Stout v. J.D. Byrider, 228 F.3d 709, 714 (6th Cir.2000). In applying this test, “doubt regarding the applicability of an arbitration clause should be resolved in favor of arbitration.” Id. at 715.

III. ANALYSIS

Wallace agrees that his claims fall within the scope of both the RBDC Agreement and the RBNA Agreement and does not argue that Congress intended his federal statutory claim to be non-arbitrable. (Doc. No. 11 at 84.) The Court's task is thus narrowed to the first prong of the Stout test: determination of whether the parties agreed to arbitrate. Wallace claims they did not, because (1) it cannot be determined whether the RBDC Agreement, the RBNA Agreement, or both should govern; and (2) in any event, the agreements are unconscionable.

A. The Governing Agreement

At the outset, the Court must examine which of the two documents, if either, applies. Wallace signed two different arbitration agreements on January 6, 2011. It is undisputed, however, that Wallace signed the RBNA Agreement after he signed the RBDC Agreement. (Doc. No. 13 at ¶¶ 7–9; Doc. No. 11–1 at ¶ 7.) It is also undisputed that, between the time that Wallace signed the RBDC Agreement and the time he was presented with the RBNA Agreement, Wallace was interviewed, RBDC considered his application, and RBDC ultimately extended him an offer of employment. (Doc. No. 13 at ¶ 8.) Moreover, the RBNA Agreement contains a section entitled “Entire Agreement,” which states the following:

This Agreement constitutes the entire understanding between the parties and supersedes all prior agreements, arrangements, representations and communications (whether oral or written) regarding the subject matter contained herein and the transactions contemplated hereby, and contains the entire agreement of the parties regarding the subject of arbitration of Claims, except for any arbitration agreement in connection with Company's benefit plans. Neither party is relying or shall rely on any representations (whether oral or written) on the subject of the effect, enforceability or meaning of this Agreement, except as specifically set forth in this Agreement.
(Doc. No. 10–4 at 74).

Defendants argue in their motion as though both agreements could apply. Then, in their reply, they commit to the RBNA Agreement for the stated reason that it was signed after the RBDC Agreement.

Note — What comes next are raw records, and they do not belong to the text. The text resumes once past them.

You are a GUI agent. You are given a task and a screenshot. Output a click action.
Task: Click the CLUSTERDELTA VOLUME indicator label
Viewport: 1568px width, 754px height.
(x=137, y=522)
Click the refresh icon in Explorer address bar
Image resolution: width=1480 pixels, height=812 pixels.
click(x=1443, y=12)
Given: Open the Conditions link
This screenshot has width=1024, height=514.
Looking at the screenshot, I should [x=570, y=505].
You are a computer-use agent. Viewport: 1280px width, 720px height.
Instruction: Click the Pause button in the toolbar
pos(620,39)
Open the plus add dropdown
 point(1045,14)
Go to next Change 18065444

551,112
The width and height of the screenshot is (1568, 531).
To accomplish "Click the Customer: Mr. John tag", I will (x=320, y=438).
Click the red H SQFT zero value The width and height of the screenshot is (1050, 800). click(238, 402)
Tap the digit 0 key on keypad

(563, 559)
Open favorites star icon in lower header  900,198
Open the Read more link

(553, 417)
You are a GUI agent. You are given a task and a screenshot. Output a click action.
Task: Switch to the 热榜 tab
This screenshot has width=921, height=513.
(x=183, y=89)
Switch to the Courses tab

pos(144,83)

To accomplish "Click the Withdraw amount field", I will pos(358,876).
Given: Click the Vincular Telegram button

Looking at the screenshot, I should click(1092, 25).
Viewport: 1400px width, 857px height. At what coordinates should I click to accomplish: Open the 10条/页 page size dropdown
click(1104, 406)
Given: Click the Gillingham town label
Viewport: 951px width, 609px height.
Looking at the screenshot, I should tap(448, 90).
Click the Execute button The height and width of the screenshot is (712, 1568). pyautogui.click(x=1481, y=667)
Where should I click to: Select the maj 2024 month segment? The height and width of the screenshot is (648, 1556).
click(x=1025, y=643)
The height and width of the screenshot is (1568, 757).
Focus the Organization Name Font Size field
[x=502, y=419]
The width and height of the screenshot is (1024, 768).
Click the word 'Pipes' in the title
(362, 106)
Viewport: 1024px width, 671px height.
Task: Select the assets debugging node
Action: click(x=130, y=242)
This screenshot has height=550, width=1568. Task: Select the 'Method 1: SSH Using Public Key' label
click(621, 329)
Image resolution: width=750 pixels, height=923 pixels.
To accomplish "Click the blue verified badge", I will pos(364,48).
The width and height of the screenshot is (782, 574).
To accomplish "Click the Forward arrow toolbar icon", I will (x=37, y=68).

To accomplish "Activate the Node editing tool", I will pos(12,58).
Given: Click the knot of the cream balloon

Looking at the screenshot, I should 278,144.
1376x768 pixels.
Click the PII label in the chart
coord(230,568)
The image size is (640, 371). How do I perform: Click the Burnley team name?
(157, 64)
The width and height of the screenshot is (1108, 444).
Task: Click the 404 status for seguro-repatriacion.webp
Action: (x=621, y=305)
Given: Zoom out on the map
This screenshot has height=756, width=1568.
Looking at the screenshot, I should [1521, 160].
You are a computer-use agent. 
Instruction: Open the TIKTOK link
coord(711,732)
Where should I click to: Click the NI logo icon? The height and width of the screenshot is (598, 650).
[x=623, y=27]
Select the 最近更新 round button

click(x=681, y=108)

In Wallace's opposition, he challenges the validity of the agreements for various reasons, one of which is that RBDC could allegedly pick and choose differing terms from either agreement in a way that would be prejudicial to him. Additionally, Wallace states that the Court must apply the parol evidence rule, and that it is impossible, under the rule, to determine which of the two agreements is binding. But Wallace does not define the parol evidence rule or cite to any source of law to support his conclusion.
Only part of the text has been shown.